(Stored data)
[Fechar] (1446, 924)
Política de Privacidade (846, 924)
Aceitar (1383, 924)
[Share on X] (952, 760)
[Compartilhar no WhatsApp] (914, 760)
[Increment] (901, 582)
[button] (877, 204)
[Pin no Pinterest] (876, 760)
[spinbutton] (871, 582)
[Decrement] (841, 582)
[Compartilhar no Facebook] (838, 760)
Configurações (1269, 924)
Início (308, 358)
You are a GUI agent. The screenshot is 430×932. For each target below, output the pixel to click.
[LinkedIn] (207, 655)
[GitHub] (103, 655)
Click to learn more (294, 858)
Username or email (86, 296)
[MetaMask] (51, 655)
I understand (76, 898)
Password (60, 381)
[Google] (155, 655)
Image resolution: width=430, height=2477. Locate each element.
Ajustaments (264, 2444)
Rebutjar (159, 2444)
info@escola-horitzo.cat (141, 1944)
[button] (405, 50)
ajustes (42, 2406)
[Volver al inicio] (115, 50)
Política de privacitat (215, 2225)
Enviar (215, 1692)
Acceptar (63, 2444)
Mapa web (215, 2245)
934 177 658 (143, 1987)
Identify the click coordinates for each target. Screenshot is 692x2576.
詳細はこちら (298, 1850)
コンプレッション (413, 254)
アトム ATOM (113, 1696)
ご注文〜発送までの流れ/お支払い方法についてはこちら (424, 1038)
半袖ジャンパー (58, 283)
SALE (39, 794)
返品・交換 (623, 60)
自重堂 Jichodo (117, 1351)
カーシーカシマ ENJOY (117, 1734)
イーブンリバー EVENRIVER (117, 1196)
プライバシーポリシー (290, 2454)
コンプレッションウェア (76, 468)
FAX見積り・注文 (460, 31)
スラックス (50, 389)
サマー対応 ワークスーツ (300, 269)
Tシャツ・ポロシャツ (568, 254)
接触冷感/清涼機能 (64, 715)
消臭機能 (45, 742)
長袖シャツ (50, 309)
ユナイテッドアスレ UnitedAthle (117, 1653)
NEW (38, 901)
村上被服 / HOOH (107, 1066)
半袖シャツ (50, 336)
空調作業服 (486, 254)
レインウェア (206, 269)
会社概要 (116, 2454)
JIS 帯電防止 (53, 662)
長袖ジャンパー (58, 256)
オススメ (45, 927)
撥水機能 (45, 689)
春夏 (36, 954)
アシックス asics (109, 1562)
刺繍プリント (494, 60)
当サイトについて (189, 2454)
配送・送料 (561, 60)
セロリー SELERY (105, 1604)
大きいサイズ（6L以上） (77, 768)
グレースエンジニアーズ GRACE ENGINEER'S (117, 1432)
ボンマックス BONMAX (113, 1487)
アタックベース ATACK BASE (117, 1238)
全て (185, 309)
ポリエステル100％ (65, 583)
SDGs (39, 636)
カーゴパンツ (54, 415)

> What you have to do: Could you return exactly the lines above from the line with "アトム ATOM (113, 1696)" to the line with "スラックス (50, 389)", both included, and nothing else?

> Response box:
アトム ATOM (113, 1696)
ご注文〜発送までの流れ/お支払い方法についてはこちら (424, 1038)
半袖ジャンパー (58, 283)
SALE (39, 794)
返品・交換 (623, 60)
自重堂 Jichodo (117, 1351)
カーシーカシマ ENJOY (117, 1734)
イーブンリバー EVENRIVER (117, 1196)
プライバシーポリシー (290, 2454)
コンプレッションウェア (76, 468)
FAX見積り・注文 (460, 31)
スラックス (50, 389)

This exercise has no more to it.